Data section:
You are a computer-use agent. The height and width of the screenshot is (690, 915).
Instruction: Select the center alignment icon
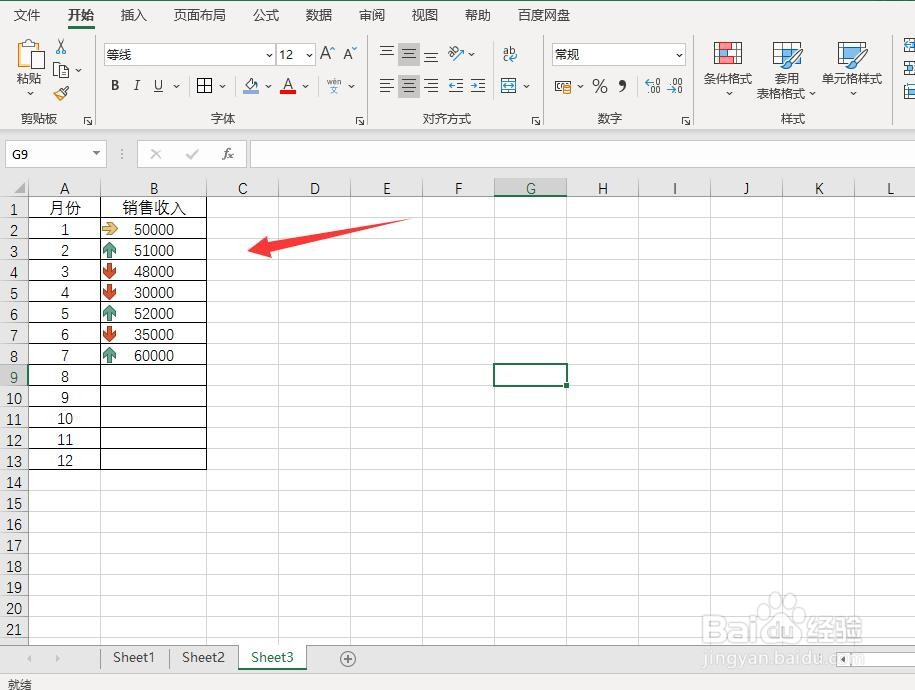pyautogui.click(x=408, y=86)
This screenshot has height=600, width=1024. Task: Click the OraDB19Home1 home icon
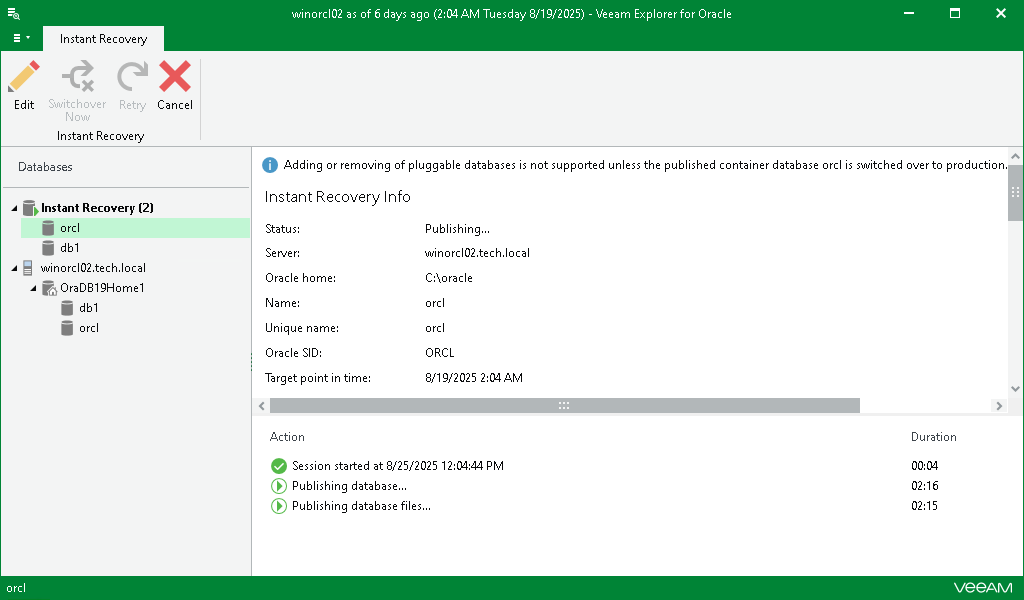(49, 288)
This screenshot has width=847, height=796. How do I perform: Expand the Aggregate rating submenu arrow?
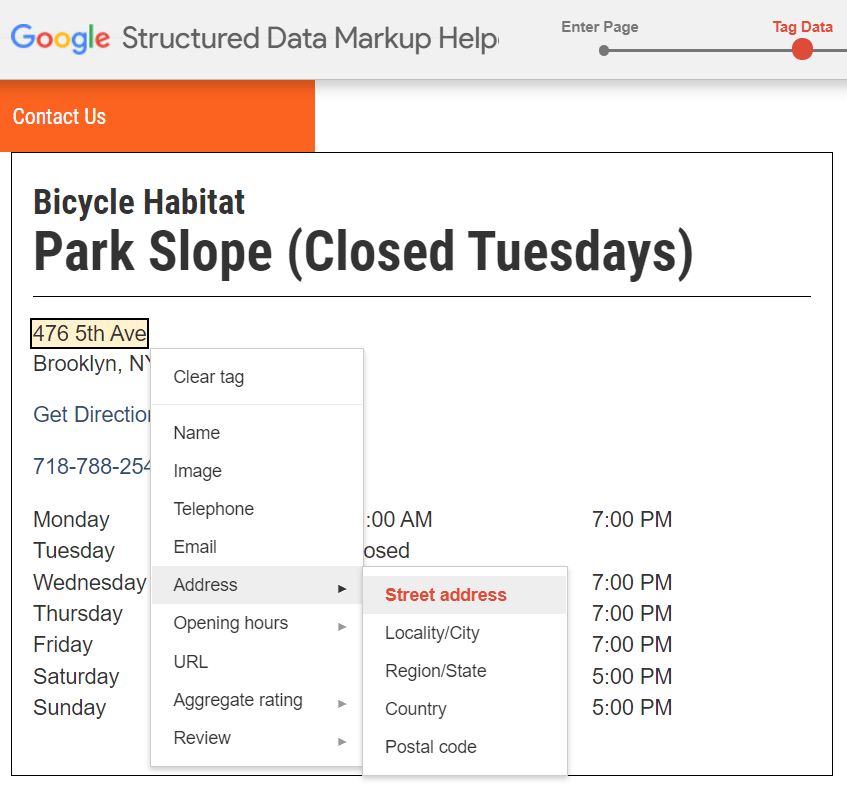(x=341, y=703)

Instructions to follow:
Copy out all the data exactly. The images should not appear in the copy.

Task answer:
You are a computer-use agent. The height and width of the screenshot is (690, 915).
Instruction: Select the center alignment icon
pyautogui.click(x=408, y=86)
This screenshot has height=600, width=1024. Task: Click the OraDB19Home1 home icon
(49, 288)
This screenshot has width=847, height=796. How do I perform: Expand the Aggregate rating submenu arrow?
(x=341, y=703)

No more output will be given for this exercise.